AFP es uno de los análisis de sangre que tiene en una pantalla triple o
cuádruple. Puede optar por hacerse una prueba de AFP o no. Un asesor genético
puede ayudarlo a decidir.
Cómo está hecho
Usted hace una prueba de AFP en suero materno cuando tiene aproximadamente
4 meses de embarazo.
Un técnico usa una aguja para tomar una pequeña muestra de sangre de una
vena de su mano o brazo. Es posible que sienta un pequeño pinchazo en la piel y
que tenga un pequeño hematoma o sangrado en el lugar donde se inserta la aguja.
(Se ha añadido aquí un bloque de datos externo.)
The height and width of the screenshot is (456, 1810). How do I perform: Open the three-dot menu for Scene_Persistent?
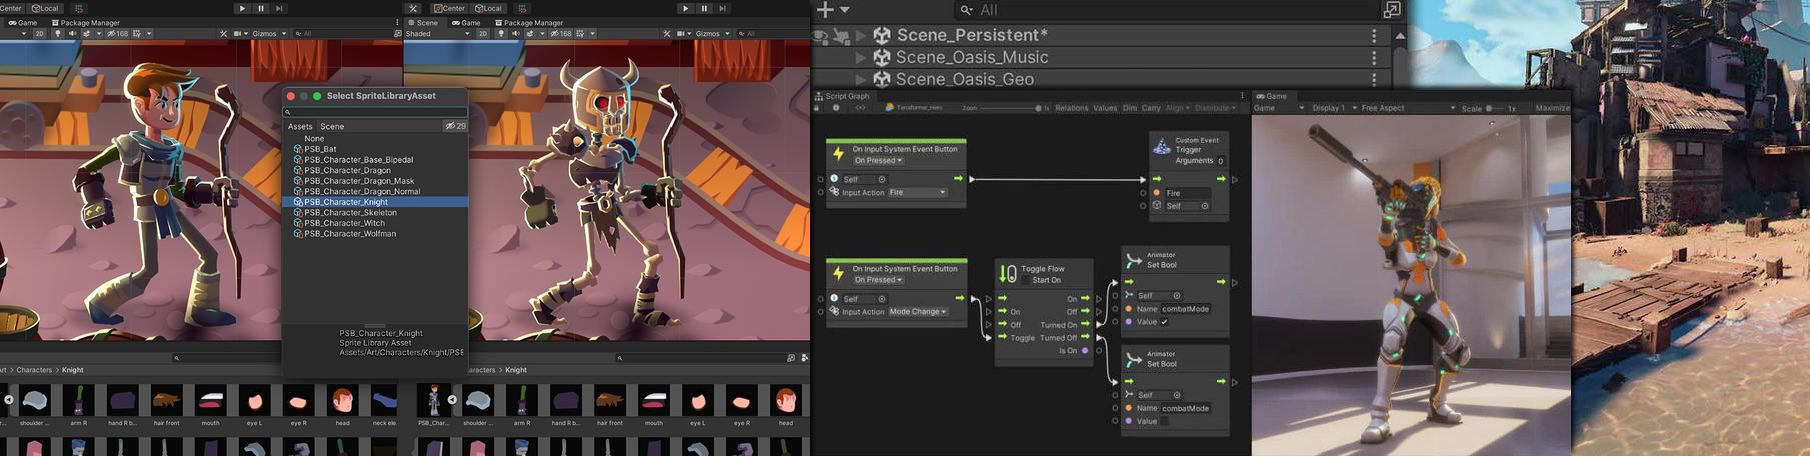pyautogui.click(x=1374, y=35)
Luego enviarán su sangre al laboratorio.
Qué significan los resultados
Una prueba negativa o normal generalmente significa que su bebé no tiene
anomalías genéticas.
Una prueba positiva con AFP alta sugiere un defecto congénito como la
espina bífida. Eso suele ser un resultado de 2,5 veces o más que el nivel
"promedio" de AFP que esperaría ver en ese momento de su embarazo.
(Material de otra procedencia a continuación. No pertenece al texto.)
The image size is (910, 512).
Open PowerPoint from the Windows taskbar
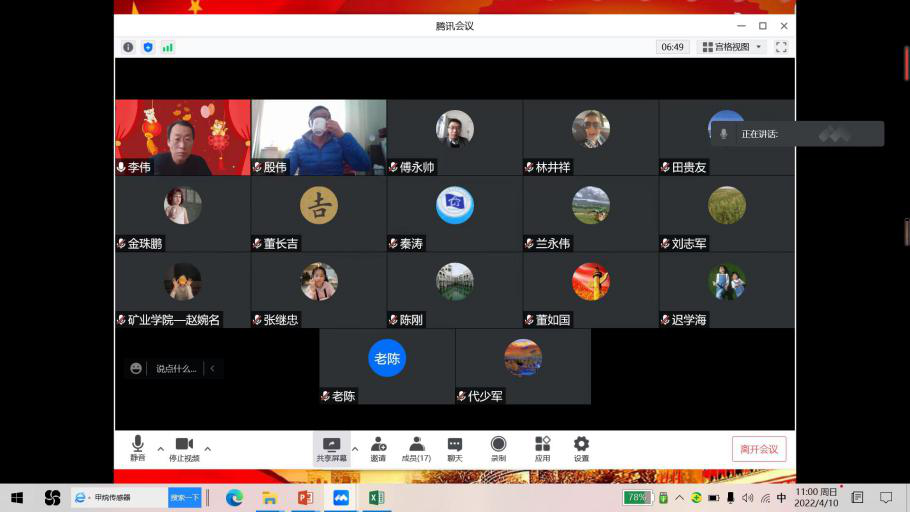point(305,497)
Una prueba positiva con AFP baja podría significar un problema como el
síndrome de Down o el síndrome de Edwards.
No se preocupe si su prueba no es normal. AFP solo te dice que existe la
posibilidad de un problema, no que lo haya.
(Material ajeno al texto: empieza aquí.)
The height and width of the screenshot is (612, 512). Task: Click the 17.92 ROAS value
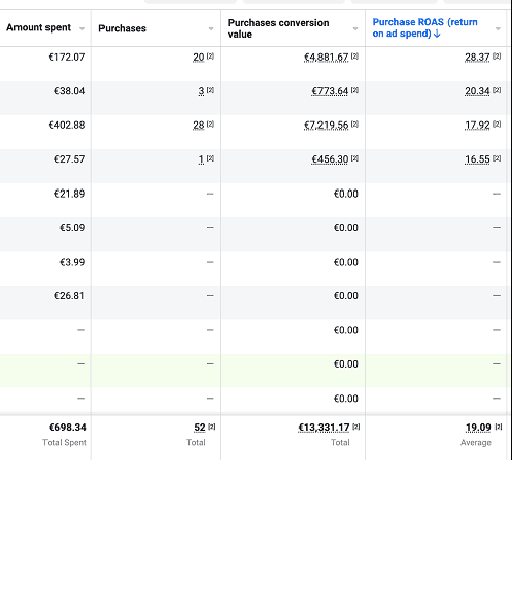477,125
Una AFP alta podría significar que estás más avanzado de lo que pensabas,
porque tu nivel sigue aumentando durante todo el embarazo. Su bebé puede
producir más AFP de lo normal, o podría tener mellizos. Otras cosas, como su
raza, peso y diabetes, también pueden afectar su resultado.
Qué sucede después
A veces se puede obtener un falso positivo. Eso significa que la prueba
dice que algo anda mal cuando no es así. Su médico probablemente querrá volver
a verificar sus resultados. Otra prueba a menudo muestra que su bebé está
saludable.
Cuando su AFP es demasiado alta o baja, puede hacerse más pruebas para
averiguar por qué.
Su médico probablemente le hará una ecografía para confirmar cuánto tiempo
ha estado embarazada y cuántos bebés hay. También observarán de cerca los
defectos de nacimiento.
Uno de los siguientes pasos podría ser ver si hay AFP en el líquido que
rodea a su bebé con una prueba llamada amniocentesis. Su médico usa una aguja
larga y delgada para atravesar su vientre hasta el saco amniótico y extraer una
pequeña cantidad de líquido para que la revise el laboratorio.
Es posible que deba hablar con un asesor genético, quien puede ayudarlo a
comprender sus resultados y responder sus preguntas.
Si es posible que su bebé nazca demasiado pronto, su médico la observará de
cerca.
Si las pruebas muestran que su bebé tiene un defecto congénito u otro problema, tendrá que tomar decisiones difíciles. Hable con un especialista sobre lo que puede esperar y cuáles son sus opciones para que pueda tomar las mejores decisiones para su familia.